The Chosen

СодержаниеChapter 14 → Часть 4

Глава 14

Часть 4

He had never called on me since that day in October. And it was now the middle of February. As a result of my night sessions with Talmud, I had pulled ahead of the class by at least five or six days and was tangled in one of the most complicated discussions I had ever encountered. The complication was caused not only by the Talmud text itself, which seemed filled with gaps, but by the commentaries that struggled to explain it. The text consisted of nine lines. One of the commentaries on the text ran to two and a half pages, another ran to four pages. Neither was very clear. A third commentary, however, explained the text in six lines. The explanation was terse, clipped, and simple. The only thing wrong with it was that it seemed not to be based on the text it was explaining. A later commentary tried to reconcile the three commentaries by the method of pilpul, the result being a happy one for someone who enjoyed pilpul but quite strained as far as I was concerned. It looked to be a hopeless situation.

As we came closer and closer to this text, I became more and more convinced that Rav Gershenson was going to call on me to read and explain it. I didn't quite know why I was convinced of that; I just knew that I was.

I began painfully to unravel the puzzle. I did it in two ways.

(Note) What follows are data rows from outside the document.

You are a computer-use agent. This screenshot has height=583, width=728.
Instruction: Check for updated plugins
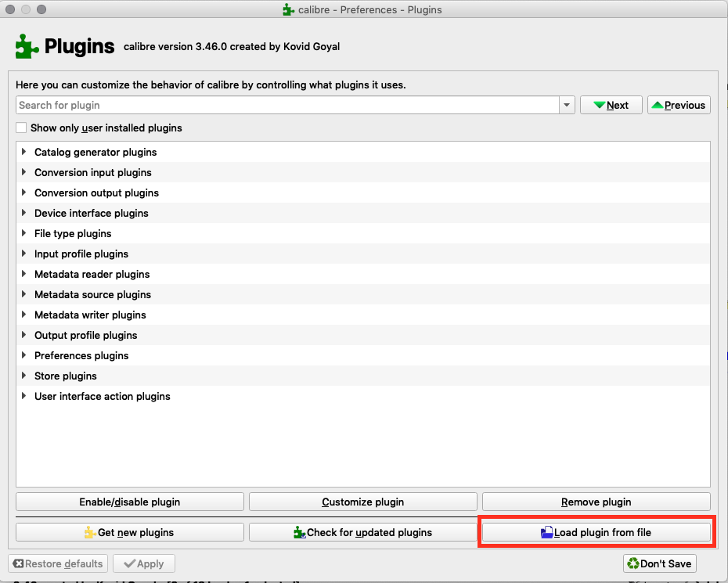(362, 532)
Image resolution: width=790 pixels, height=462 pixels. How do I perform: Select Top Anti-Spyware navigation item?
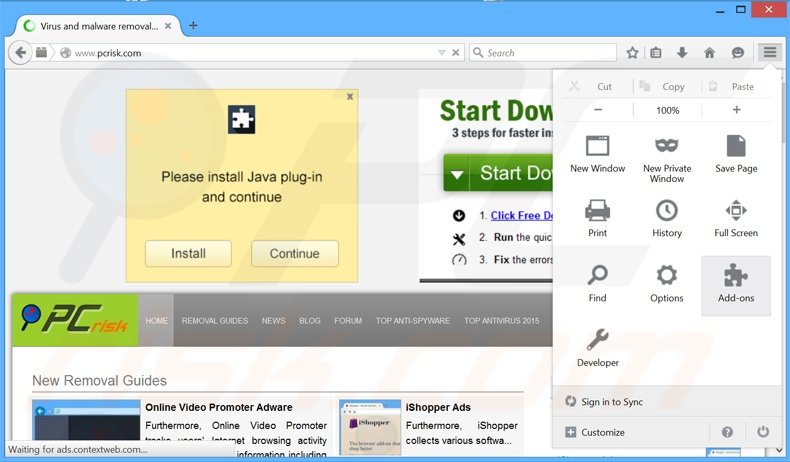tap(412, 321)
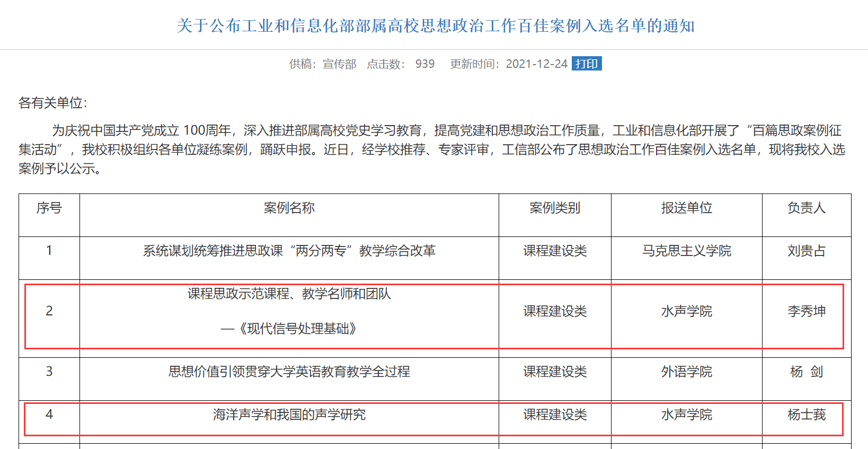Image resolution: width=868 pixels, height=449 pixels.
Task: Click the name 李秀坤 in the table
Action: (806, 311)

First, in the traditional way, by memorizing the text and the commentaries, and then inventing all sorts of questions that Rav Gershenson might ask me. I would ride the trolley, walk the streets, or lie in bed – and ask myself questions. Second, in the way my father had taught me, by attempting to find or reconstruct the correct text, the text the commentator who had offered the simple explanation must have had before him. The first way was relatively simple; it was a matter of brute memorization. The second way was tortuous. I searched endlessly through all the cross-references and all the parallel passages in the Palestinian Talmud. When I was done, I had four different versions of the text on my hands. I now had to reconstruct the text upon which the simple commentary had been based. I did it by working backward, using the commentary as a base, then asking myself what passage among the four versions the commentator could have had before him as he wrote the commentary. It was painstaking work, but I finally thought I had it down right. It had taken hours and hours of precious time, but I was satisfied I had the correct text, the only text that really made sense. I had done it this way only to satisfy myself. When Rav Gershenson called On me, I would, of course, only use the first method of explanation. When my father returned from the hospital, I would show him what I had done with the second method. I felt very proud of my accomplishment.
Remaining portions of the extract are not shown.